======== Source material

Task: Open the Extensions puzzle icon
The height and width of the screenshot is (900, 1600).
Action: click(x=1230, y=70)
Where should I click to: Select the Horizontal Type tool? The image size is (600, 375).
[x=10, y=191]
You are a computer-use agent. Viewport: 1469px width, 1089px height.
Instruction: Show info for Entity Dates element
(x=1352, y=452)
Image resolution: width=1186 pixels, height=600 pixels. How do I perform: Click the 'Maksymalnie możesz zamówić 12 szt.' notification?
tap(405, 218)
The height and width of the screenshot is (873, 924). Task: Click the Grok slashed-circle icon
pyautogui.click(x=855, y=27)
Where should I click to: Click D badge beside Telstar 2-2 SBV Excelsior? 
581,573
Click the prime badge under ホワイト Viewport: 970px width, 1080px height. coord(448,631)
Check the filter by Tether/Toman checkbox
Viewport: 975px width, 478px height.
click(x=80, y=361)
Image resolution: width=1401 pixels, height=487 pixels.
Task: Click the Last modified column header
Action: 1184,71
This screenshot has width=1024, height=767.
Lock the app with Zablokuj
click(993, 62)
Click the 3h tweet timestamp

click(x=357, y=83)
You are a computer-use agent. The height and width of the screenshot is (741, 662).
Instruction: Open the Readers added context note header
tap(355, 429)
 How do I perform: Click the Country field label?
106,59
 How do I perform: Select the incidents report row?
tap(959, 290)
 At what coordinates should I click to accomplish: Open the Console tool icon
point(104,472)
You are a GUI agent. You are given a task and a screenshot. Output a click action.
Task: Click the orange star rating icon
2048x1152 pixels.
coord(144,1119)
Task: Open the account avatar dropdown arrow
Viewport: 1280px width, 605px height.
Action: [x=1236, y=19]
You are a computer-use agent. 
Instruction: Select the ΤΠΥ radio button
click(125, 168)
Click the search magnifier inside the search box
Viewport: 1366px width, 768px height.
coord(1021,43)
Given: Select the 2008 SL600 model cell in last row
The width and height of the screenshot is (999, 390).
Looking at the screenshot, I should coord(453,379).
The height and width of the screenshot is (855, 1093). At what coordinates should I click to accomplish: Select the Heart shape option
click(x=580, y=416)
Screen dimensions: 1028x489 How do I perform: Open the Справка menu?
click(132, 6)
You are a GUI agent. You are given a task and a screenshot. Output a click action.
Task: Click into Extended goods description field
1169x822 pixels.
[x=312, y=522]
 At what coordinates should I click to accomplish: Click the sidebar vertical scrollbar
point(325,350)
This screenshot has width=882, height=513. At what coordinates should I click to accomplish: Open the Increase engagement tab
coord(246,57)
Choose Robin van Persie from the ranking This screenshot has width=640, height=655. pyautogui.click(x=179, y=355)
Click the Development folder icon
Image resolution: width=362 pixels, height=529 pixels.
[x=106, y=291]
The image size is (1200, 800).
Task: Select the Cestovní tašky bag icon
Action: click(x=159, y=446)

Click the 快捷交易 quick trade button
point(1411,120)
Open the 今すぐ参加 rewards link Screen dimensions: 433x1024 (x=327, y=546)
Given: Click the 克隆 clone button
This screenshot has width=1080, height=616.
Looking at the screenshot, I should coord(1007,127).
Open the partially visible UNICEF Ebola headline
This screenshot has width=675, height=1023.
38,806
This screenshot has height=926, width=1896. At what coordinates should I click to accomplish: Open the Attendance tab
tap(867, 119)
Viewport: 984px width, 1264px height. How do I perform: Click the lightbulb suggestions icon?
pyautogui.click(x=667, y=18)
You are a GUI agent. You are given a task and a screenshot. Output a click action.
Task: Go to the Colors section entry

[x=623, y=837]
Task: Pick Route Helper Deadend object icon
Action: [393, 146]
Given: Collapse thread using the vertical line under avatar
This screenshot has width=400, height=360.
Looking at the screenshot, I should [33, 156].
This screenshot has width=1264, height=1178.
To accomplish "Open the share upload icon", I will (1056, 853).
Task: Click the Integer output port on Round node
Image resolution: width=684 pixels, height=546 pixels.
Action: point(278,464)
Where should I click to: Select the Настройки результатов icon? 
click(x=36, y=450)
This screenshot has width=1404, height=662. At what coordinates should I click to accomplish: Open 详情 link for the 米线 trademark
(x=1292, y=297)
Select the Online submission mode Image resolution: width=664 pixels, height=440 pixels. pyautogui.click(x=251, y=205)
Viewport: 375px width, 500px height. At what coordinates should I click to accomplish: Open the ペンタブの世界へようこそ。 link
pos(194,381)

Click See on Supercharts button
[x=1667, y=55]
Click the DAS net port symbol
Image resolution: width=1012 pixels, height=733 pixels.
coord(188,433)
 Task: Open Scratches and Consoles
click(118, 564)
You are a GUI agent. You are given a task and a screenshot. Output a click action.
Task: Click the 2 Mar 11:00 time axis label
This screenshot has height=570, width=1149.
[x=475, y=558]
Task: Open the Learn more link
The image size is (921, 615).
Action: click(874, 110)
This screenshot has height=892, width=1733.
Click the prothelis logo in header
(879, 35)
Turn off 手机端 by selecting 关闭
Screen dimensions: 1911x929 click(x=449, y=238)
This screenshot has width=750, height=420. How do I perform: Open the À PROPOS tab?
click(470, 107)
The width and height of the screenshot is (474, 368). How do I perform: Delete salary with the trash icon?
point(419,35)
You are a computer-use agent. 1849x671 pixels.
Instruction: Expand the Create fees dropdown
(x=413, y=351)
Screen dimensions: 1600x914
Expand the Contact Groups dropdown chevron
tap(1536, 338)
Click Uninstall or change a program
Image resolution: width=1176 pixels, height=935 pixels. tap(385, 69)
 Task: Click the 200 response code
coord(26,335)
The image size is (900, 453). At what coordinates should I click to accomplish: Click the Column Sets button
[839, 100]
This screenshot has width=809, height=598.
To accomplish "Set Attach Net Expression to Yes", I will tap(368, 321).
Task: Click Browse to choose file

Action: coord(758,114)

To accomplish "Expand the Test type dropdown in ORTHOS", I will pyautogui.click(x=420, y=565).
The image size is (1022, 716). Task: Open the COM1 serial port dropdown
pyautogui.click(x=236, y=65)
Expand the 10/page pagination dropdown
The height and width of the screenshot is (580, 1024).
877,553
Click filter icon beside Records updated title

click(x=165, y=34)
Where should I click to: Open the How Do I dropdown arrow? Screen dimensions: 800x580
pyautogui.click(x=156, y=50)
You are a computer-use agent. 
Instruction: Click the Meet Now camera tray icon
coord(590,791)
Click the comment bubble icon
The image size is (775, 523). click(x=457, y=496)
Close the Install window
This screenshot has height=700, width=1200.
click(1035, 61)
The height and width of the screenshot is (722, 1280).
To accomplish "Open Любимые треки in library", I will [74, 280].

================

What this task involves
Check each line above for the word "computer", and copy the lines where it appears.

Your response
You are a computer-use agent. Viewport: 1469px width, 1089px height.
You are a computer-use agent. The height and width of the screenshot is (741, 662).
You are a computer-use agent. 
You are a computer-use agent. 1849x671 pixels.
You are a computer-use agent. 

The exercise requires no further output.